**What the task asks**: Your task is to restate word for word the lines of the listing below that start at the one containing "Жобалар (1184, 1958)" and run to the end; please add nothing.

-- Data for review follows --

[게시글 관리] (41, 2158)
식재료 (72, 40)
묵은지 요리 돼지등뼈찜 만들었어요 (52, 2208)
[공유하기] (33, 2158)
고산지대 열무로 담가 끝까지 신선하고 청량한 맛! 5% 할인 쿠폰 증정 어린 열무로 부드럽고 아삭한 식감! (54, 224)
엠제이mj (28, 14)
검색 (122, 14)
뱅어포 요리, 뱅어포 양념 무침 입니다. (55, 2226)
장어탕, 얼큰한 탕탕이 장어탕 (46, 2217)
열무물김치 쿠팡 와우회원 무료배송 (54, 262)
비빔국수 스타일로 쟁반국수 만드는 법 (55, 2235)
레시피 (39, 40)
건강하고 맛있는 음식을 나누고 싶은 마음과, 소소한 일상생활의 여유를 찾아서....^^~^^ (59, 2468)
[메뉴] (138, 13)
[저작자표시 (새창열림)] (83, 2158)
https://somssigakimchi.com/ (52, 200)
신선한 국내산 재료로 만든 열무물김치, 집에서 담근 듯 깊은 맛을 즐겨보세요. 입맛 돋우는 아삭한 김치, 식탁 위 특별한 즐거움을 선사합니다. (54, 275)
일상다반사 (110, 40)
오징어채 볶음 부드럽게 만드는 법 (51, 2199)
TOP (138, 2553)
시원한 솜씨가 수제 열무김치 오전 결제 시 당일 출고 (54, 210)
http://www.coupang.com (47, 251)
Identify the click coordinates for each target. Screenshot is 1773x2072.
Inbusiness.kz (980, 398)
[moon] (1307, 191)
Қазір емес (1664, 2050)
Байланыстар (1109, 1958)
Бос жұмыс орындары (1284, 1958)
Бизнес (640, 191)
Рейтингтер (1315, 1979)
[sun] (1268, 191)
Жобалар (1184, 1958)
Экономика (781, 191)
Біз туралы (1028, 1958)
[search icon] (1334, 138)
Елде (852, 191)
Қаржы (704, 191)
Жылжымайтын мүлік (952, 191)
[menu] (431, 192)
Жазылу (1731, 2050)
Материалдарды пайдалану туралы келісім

-- Data for review concluded --

**Response area**:
Жобалар (1184, 1958)
Экономика (781, 191)
Біз туралы (1028, 1958)
[search icon] (1334, 138)
Елде (852, 191)
Қаржы (704, 191)
Жылжымайтын мүлік (952, 191)
[menu] (431, 192)
Жазылу (1731, 2050)
Материалдарды пайдалану туралы келісім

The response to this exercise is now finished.